IEEE membership imbues ethical obligations, a professional duty to respect
the Code and conduct oneself accordingly. Those who elect to remain silent
in light of weak, dangerous, or ambivalent factory practices that compromise
ethics and render public outrage might be subject to e-profile shame, a
demerit counter notably absent from Linked or Facebook e-profiles. A
herd-immunity to defect escape might evolve which vaccinates the Internet
more effectively than any monetary incentive or group-think pressure.

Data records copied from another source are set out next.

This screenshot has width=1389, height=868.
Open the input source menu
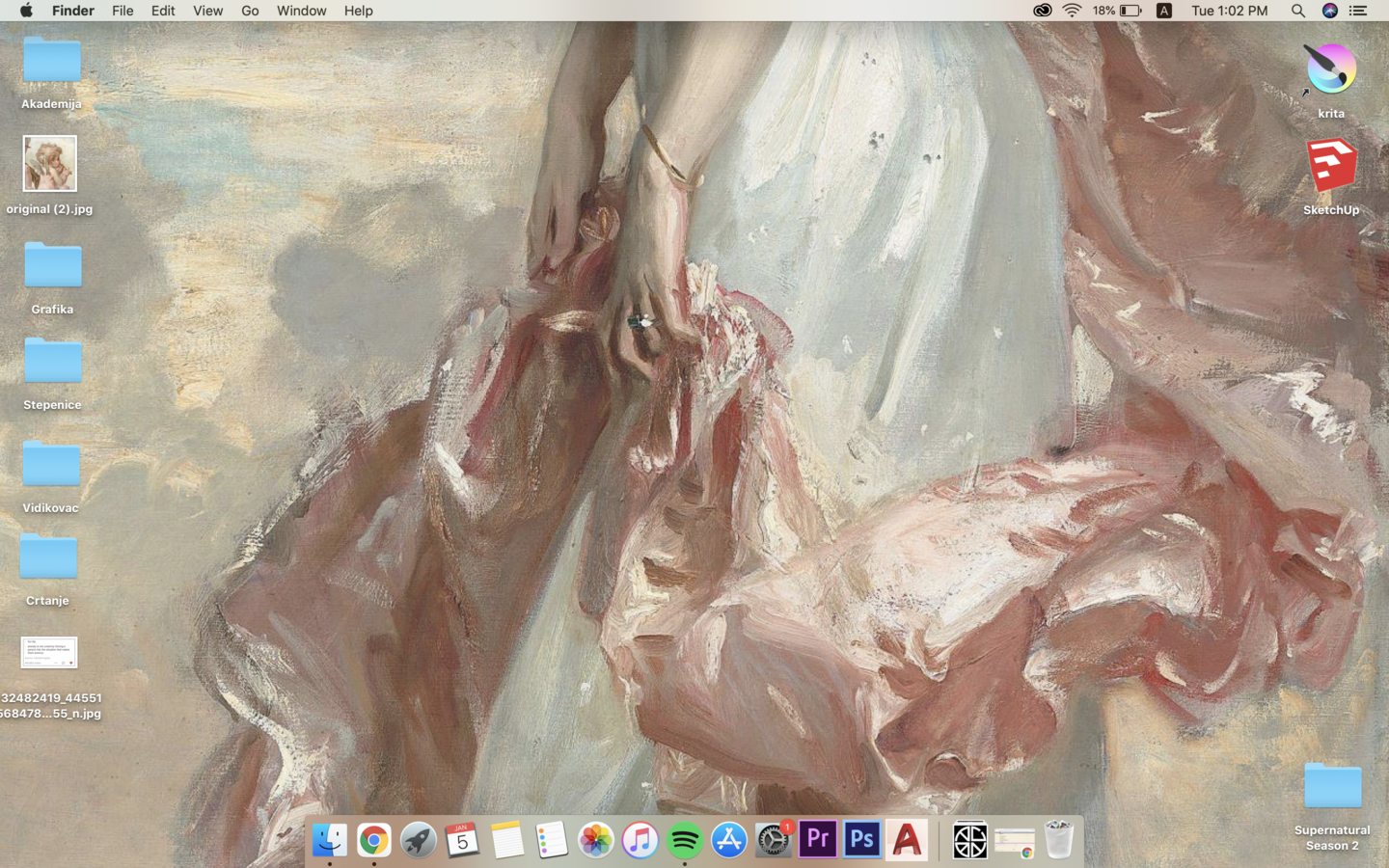pos(1164,11)
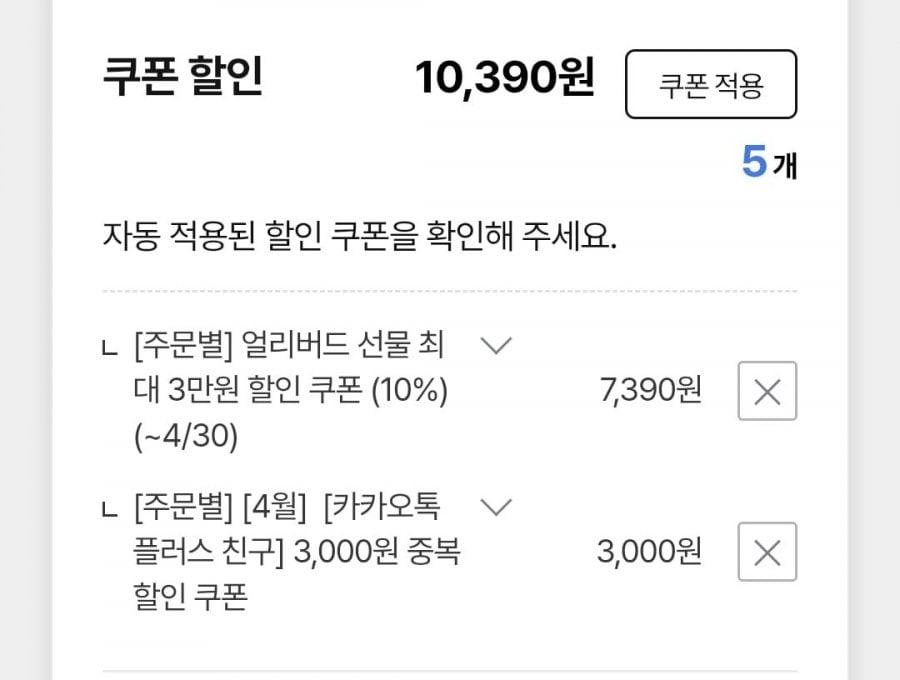Image resolution: width=900 pixels, height=680 pixels.
Task: Tap the blue 5 coupon count
Action: [754, 162]
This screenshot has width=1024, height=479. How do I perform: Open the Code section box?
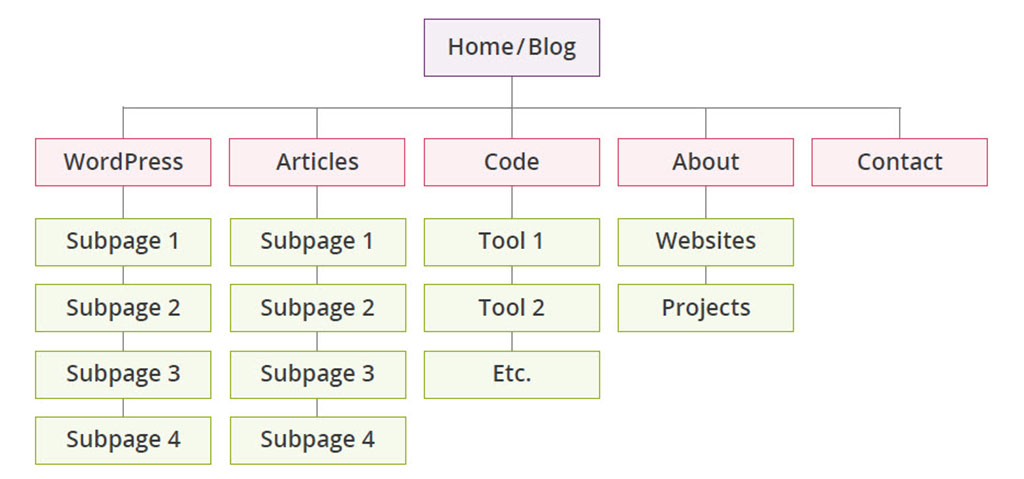(x=511, y=162)
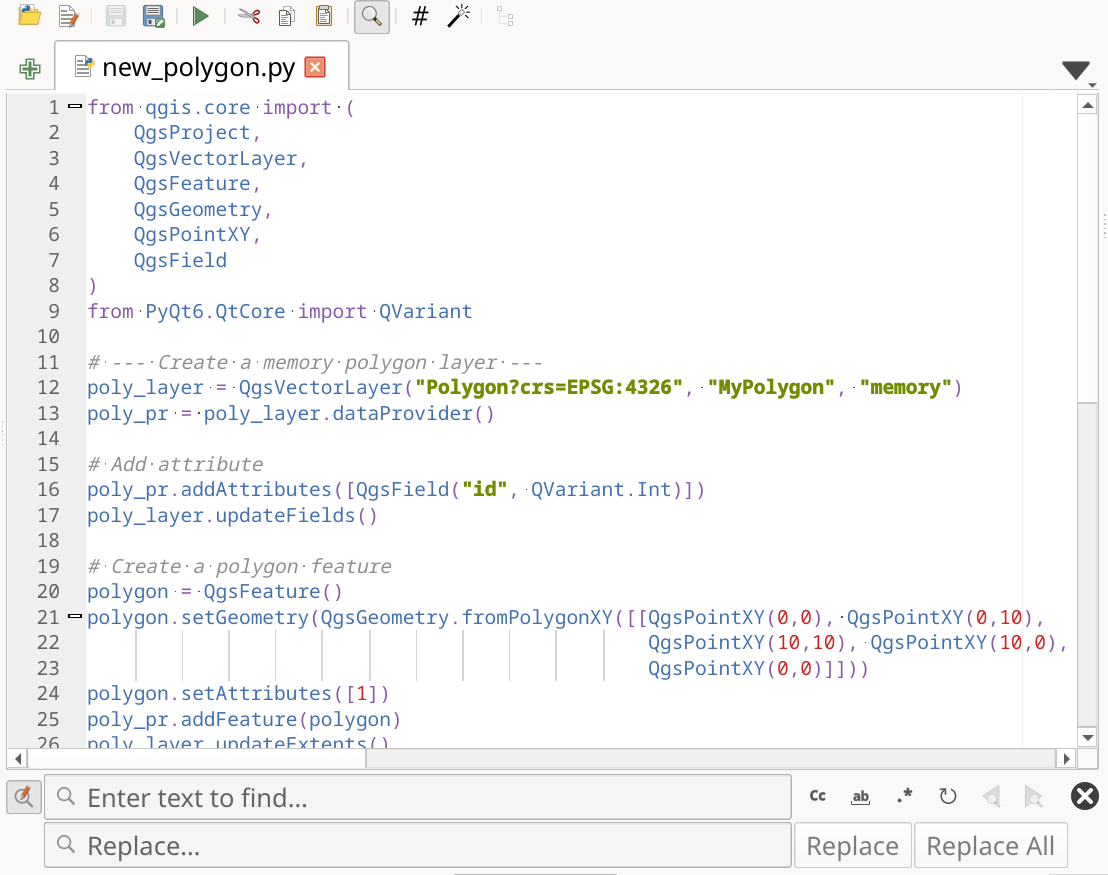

Alternatively, a collective professional action, a unionized protest and
work stoppage, might forestall promotion of ill-fitting and trust-eroding
publications into the Internet economy. Imagine if everyone who authors
software "dropped their pencils" for a day in protest, including financial
or medical institutions?

Would a world-wide "Occupy" movement for software safety, privacy and
security influence public awareness of our technological precipice? It may
induce management to account for and reinforce ethical software engineering
conduct. A certain temporary suppression of defect escape might materialize
on the day of protest.

Software engineering discipline is substantially weakened by individuals who
are ethically irresponsible towards their customers, products, and the
organization they associate with. This myopic ethical conduct compromises
civil society, weakens our engineering profession, and compounds Internet

Hardcore capitalists promote the idea that the marketplace should solely
decide winners and losers. Technology industrial governance dominated by
this mindset breeds to promulgate 'covert institutionalized violence.' This
practice disenfranchises more worthy social interests over a select few:
Specifically, corporate data breeches flourish while individual e-profiles
and identities are victimized with impunity. Where are the Darwin Awards for
these irresponsible organizations?

Consumer Internet experience is today analogous to that found in financial
markets where profit is privatized and risk is publicly shared. Our
e-profiles and identities are monetized and exploited for private
enrichment, but individuals bare the expense of indiscriminate theft, credit
repair, and violation of privacy.

The time has come to implement a "Technology Safety, Privacy and Trust
Erosion Day" to promote the interests of a citizen's right to privacy and
security, to commemorate e-profile and identity ownership preservation,
dignity, respect, and the right to be left alone.